El tono del discurso, que rápidamente se viralizó, sugiere que esta hipotética intervención sería casi un trámite. Trump mencionó que podría desplegar el portaaviones USS Abraham Lincoln —el más grande del mundo— para que se estacione a escasos 100 metros de la costa cubana. Según el presidente, la sola presencia del navío bastaría para que la isla se rindiera sin disparar una sola bala. Sin embargo, en el mundo real, la diplomacia suele ser mucho más compleja que una simple maniobra naval.
Las sanciones: El arma económica que ya está en marcha
Más allá de las palabras que suenan a guion de película, la realidad es que la presión sobre La Habana ya es palpable. Apenas este primero de mayo, la administración Trump reforzó un paquete de sanciones económicas que golpean sectores clave como la minería, la energía y las finanzas. Para que nos demos una idea de la escala, cualquier empresa o individuo que decida hacer negocios con el gobierno cubano enfrenta el bloqueo total de sus activos en territorio de Estados Unidos.
Esta estrategia busca asfixiar la economía de la isla, una medida que, según el gobierno cubano, representa un “bloqueo genocida”. Por su parte, el presidente Miguel Díaz-Canel no se quedó callado y, a través de redes sociales, calificó estas acciones como una muestra de “pobreza moral”.
¿Por qué tanta urgencia con Cuba?
La postura de Washington tiene un trasfondo que va más allá de los discursos. El secretario de Estado, Marco Rubio, ha sido claro en sus preocupaciones: señala que Cuba está facilitando la presencia de servicios de inteligencia de “adversarios” extranjeros a solo unos 145 kilómetros de las costas de Florida. Para la Casa Blanca, esta supuesta cercanía con potencias rivales es una línea roja que no están dispuestos a tolerar.
- El papel del Senado: Recientemente, el Senado estadunidense rechazó una propuesta demócrata que buscaba poner límites a las posibles operaciones militares de Trump en la isla, dándole, en teoría, un margen de maniobra más amplio al Ejecutivo.
- La reacción internacional: China ya ha levantado la mano para afirmar que apoyará con firmeza a Cuba, lo que sugiere que cualquier intento de intervención podría derivar en un conflicto geopolítico de grandes dimensiones.

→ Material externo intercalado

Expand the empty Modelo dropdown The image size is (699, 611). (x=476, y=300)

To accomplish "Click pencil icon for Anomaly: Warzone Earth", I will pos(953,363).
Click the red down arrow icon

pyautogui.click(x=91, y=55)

En Tantita Tinta consideramos que, si bien las palabras de Trump generan mucha incertidumbre, la tensión actual marca un punto de inflexión en las relaciones hemisféricas. Lo que comenzó como una cena política en Florida se ha transformado en un tema que mantiene al mundo entero observando qué pasará en el estrecho de Florida. ¿Será solo presión política o estamos ante la antesala de un cambio radical en la región? Solo el tiempo lo dirá.